Beginning with the line containing "The width and height of the screenshot is (1414, 853)." and ending with the last line of the entries below, copy each line exactly and nothing else.

• • •

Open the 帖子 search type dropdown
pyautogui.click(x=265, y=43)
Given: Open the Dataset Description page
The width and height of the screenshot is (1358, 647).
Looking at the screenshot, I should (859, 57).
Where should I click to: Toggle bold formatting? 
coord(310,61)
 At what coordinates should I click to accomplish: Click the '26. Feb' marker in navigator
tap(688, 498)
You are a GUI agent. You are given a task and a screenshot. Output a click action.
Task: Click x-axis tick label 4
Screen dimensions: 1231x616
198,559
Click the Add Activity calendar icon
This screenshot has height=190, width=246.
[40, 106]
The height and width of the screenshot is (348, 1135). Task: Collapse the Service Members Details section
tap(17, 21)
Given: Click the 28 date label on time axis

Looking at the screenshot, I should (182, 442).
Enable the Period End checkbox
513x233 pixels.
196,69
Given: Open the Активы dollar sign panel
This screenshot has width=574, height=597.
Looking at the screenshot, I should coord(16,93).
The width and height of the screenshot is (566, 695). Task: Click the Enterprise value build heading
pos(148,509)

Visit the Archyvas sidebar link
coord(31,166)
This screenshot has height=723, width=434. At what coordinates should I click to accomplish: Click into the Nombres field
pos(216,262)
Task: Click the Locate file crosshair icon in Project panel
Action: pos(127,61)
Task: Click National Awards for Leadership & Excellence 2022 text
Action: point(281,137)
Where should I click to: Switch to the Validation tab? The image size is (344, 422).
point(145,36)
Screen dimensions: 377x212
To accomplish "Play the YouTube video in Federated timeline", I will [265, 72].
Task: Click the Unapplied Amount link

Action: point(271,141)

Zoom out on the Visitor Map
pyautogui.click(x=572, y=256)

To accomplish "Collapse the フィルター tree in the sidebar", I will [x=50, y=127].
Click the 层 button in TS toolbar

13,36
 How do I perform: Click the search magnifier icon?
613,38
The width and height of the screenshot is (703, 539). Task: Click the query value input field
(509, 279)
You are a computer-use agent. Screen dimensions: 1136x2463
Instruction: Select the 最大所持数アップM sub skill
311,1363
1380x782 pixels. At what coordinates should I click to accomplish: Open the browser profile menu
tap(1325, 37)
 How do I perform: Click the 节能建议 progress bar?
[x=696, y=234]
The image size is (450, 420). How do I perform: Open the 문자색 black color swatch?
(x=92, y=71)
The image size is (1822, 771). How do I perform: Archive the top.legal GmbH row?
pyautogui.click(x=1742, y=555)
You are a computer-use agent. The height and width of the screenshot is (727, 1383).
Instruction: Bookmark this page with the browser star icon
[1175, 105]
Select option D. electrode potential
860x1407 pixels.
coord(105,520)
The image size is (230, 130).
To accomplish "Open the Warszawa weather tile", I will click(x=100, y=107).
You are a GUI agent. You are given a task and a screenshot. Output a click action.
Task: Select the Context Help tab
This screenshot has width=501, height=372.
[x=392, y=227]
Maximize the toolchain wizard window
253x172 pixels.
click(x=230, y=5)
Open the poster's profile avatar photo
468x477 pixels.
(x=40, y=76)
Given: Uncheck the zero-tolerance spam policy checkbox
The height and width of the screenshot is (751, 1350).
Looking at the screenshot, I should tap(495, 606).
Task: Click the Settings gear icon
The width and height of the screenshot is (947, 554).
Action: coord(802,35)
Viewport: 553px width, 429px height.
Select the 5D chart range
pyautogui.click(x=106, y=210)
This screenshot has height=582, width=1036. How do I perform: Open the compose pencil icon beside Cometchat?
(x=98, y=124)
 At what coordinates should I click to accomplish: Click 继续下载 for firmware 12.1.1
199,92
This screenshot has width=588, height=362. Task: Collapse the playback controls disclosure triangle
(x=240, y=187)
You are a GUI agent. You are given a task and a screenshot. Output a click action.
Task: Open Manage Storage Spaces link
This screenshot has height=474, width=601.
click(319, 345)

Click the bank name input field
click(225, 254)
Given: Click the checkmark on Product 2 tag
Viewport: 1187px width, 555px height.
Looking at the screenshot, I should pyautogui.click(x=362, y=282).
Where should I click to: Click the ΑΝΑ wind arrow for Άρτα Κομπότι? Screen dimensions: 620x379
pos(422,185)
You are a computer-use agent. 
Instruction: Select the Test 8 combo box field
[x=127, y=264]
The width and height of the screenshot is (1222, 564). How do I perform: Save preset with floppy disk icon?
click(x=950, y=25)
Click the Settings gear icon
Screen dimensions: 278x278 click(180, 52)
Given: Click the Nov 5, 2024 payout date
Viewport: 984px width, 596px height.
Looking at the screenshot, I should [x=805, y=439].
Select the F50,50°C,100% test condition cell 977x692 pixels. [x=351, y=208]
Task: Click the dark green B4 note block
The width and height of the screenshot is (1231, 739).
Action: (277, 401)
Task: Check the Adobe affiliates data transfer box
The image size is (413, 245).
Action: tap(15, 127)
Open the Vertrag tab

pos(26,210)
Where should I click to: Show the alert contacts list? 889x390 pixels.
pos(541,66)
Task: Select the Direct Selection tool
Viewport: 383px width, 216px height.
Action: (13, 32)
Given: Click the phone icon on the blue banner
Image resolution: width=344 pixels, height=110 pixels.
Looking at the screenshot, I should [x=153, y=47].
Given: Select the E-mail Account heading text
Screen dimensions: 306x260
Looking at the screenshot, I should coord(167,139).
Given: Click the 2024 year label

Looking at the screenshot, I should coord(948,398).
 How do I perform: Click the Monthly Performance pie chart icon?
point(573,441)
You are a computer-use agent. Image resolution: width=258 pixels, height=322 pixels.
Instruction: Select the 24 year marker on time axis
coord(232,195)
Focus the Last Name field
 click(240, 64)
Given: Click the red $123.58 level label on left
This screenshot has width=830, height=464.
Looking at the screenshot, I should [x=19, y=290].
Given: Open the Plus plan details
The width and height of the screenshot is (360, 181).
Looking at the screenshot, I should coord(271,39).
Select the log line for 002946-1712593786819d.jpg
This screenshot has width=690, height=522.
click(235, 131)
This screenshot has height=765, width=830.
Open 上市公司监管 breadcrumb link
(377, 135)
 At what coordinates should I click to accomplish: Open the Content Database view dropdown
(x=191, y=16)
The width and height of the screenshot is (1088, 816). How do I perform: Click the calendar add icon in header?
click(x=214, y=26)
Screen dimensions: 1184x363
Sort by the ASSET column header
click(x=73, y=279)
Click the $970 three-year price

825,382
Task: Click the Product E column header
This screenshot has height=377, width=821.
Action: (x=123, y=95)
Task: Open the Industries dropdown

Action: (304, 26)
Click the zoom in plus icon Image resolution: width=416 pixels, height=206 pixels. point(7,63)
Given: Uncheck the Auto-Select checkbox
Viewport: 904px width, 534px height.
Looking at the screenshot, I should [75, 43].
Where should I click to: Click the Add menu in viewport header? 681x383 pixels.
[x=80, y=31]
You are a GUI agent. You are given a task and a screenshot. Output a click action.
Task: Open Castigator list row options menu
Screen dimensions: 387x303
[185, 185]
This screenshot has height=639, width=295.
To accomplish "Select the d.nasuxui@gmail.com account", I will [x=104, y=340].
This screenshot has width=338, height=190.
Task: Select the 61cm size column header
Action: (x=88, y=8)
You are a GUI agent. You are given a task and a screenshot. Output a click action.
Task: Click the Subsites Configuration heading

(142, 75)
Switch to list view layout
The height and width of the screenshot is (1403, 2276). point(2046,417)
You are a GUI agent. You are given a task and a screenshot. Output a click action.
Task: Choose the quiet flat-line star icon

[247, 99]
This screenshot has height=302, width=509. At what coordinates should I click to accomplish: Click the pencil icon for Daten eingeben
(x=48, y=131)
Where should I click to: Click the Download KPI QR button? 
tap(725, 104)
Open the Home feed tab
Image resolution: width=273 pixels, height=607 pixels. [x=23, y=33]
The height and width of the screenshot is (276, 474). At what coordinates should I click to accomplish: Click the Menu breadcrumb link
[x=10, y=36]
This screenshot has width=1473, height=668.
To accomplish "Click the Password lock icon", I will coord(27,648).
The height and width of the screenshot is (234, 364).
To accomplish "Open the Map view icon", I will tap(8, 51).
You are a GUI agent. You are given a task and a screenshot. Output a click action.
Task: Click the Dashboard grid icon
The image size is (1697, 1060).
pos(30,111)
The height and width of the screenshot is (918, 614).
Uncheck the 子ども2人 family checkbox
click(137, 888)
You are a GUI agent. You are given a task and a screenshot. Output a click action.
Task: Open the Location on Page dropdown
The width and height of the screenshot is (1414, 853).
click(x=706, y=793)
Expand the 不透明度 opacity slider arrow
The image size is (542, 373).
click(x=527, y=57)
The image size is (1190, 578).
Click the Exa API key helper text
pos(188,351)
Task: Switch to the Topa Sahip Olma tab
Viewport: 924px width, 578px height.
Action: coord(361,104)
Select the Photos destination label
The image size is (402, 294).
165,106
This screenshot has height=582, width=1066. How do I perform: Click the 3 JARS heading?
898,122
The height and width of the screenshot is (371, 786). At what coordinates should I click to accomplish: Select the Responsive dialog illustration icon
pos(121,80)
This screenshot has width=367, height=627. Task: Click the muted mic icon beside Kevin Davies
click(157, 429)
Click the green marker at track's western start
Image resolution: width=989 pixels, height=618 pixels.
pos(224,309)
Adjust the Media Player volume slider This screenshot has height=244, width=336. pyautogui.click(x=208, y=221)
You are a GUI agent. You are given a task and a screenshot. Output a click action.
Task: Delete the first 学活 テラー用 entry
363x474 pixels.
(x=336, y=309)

• • •

REPLY
The width and height of the screenshot is (1414, 853).
click(x=706, y=793)
Expand the 不透明度 opacity slider arrow
The image size is (542, 373).
click(x=527, y=57)
The image size is (1190, 578).
Click the Exa API key helper text
pos(188,351)
Task: Switch to the Topa Sahip Olma tab
Viewport: 924px width, 578px height.
Action: coord(361,104)
Select the Photos destination label
The image size is (402, 294).
165,106
This screenshot has height=582, width=1066. How do I perform: Click the 3 JARS heading?
898,122
The height and width of the screenshot is (371, 786). At what coordinates should I click to accomplish: Select the Responsive dialog illustration icon
pos(121,80)
This screenshot has width=367, height=627. Task: Click the muted mic icon beside Kevin Davies
click(157, 429)
Click the green marker at track's western start
Image resolution: width=989 pixels, height=618 pixels.
pos(224,309)
Adjust the Media Player volume slider This screenshot has height=244, width=336. pyautogui.click(x=208, y=221)
You are a GUI agent. You are given a task and a screenshot. Output a click action.
Task: Delete the first 学活 テラー用 entry
363x474 pixels.
(x=336, y=309)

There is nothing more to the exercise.